THE TASK — Count the lines in the records below that contain the word "Open". Reply with the number alone.
-- BEGIN INPUT ROWS --
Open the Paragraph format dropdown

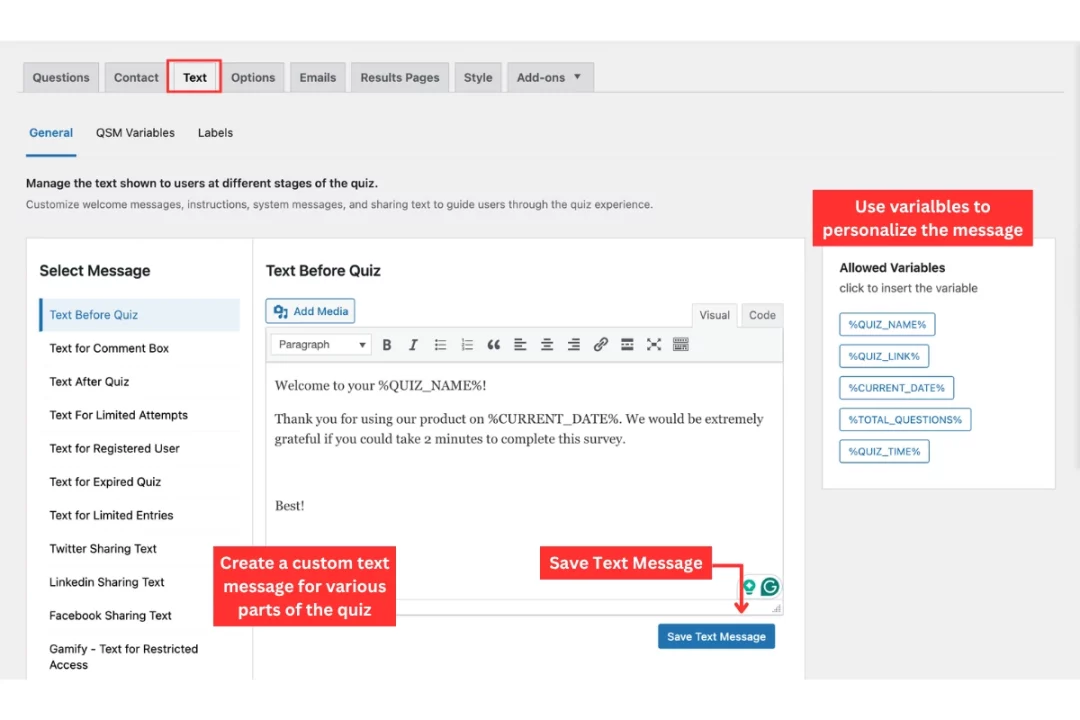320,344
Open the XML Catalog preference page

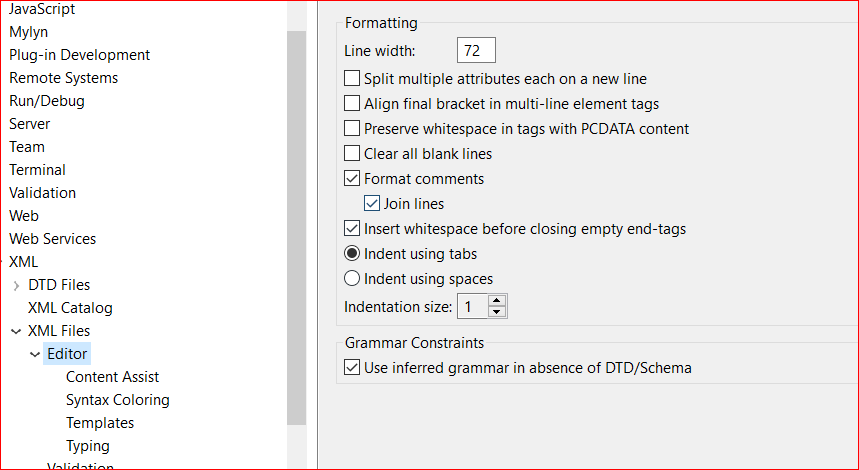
-- END INPUT ROWS --
-- BEGIN INPUT ROWS --
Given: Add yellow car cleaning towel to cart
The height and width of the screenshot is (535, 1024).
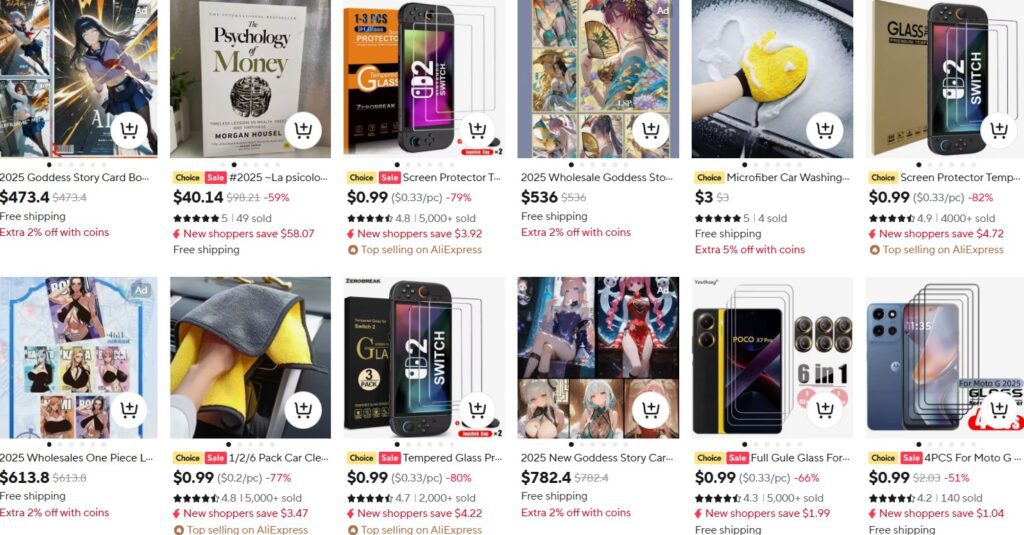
-- END INPUT ROWS --
SOLUTION — 2